▶ [Task objective] Among the entries, find each line that includes the string "Ortsgruppe" and list it.

:: Material supplied

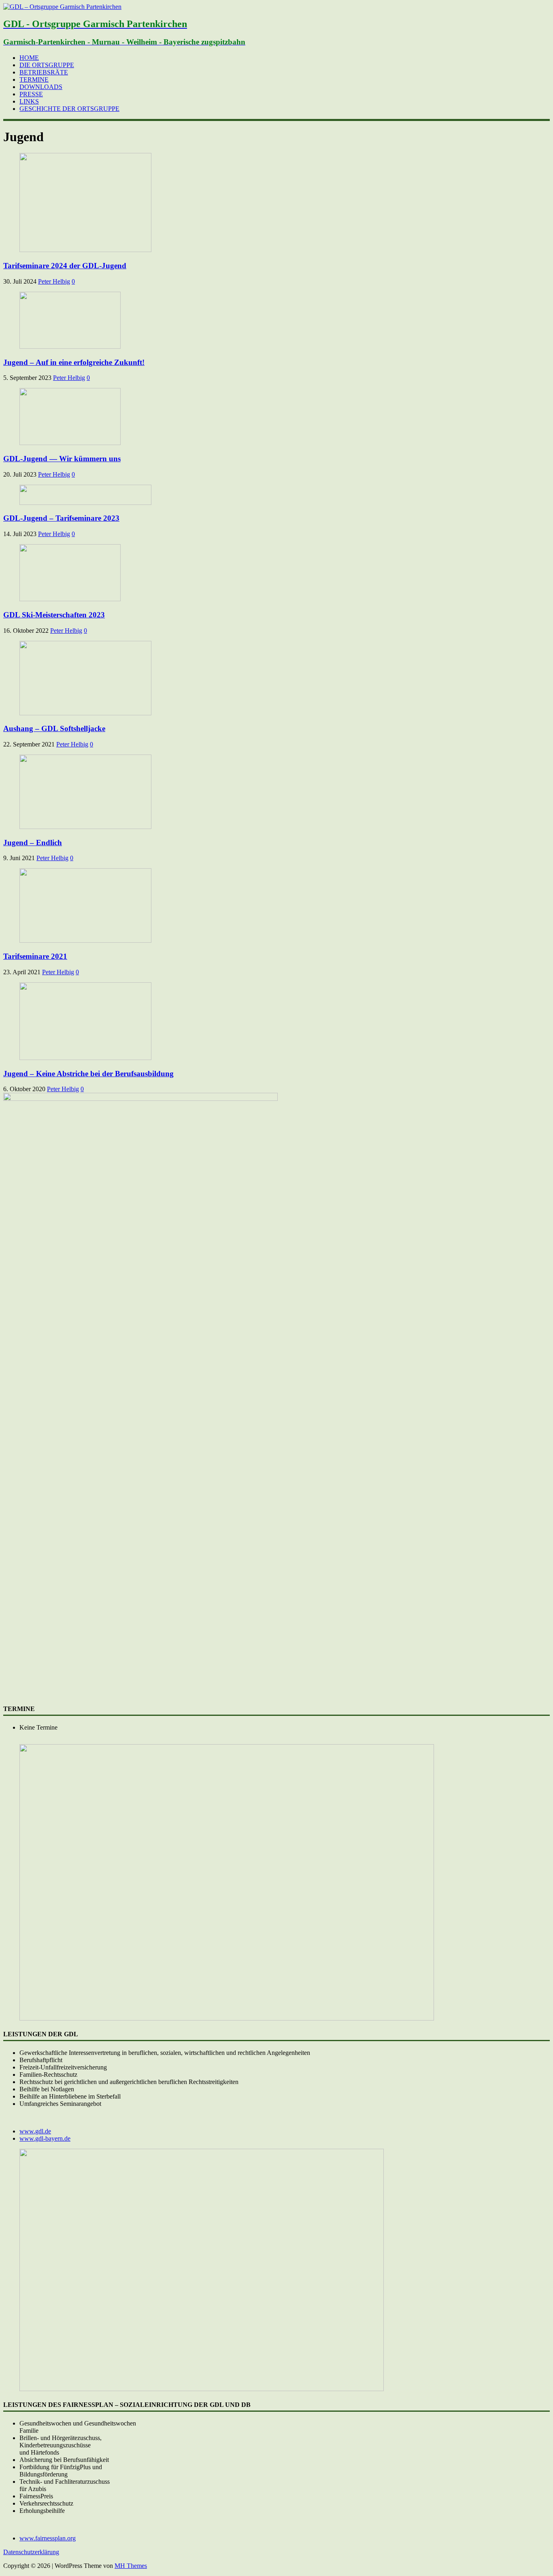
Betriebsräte (43, 72)
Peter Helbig (54, 281)
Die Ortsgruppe (46, 64)
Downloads (40, 86)
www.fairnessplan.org (47, 2538)
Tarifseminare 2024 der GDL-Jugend (64, 265)
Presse (31, 94)
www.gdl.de (35, 2131)
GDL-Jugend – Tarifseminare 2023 (61, 518)
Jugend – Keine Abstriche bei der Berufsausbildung (88, 1073)
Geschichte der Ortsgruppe (69, 108)
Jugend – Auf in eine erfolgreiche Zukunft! (74, 362)
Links (29, 101)
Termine (34, 79)
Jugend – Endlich (32, 842)
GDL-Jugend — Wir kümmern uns (62, 458)
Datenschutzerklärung (31, 2551)
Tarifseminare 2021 (35, 956)
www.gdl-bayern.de (44, 2138)
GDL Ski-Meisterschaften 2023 (54, 615)
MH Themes (131, 2565)
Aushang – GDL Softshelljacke (54, 728)
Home (29, 57)
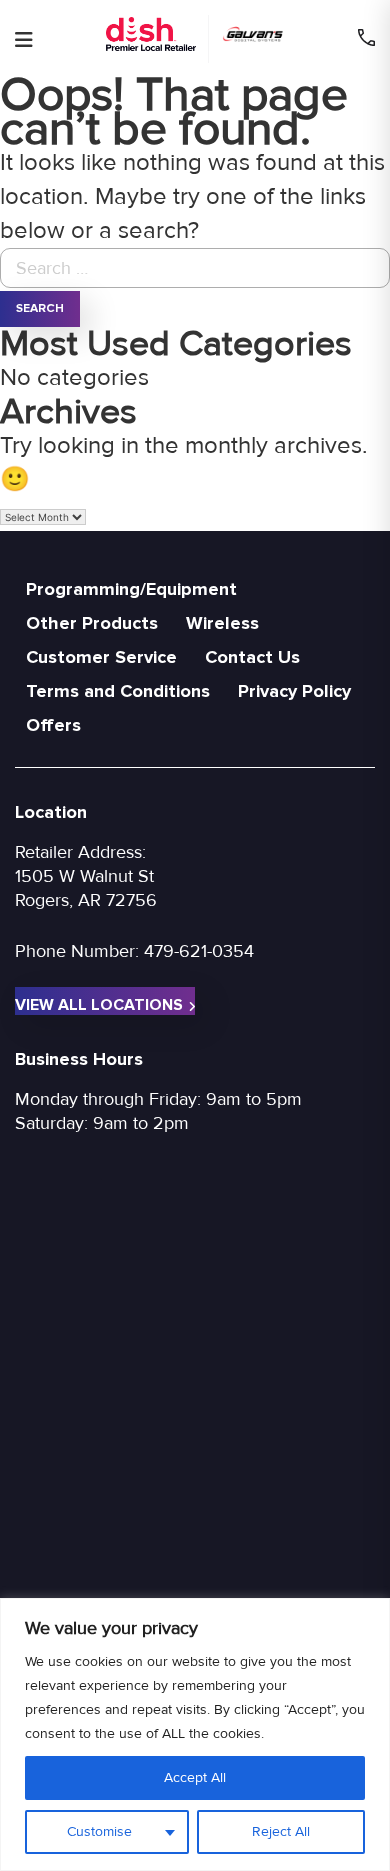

::::

▶ [Solution]
Die Ortsgruppe (46, 64)
Geschichte der Ortsgruppe (69, 108)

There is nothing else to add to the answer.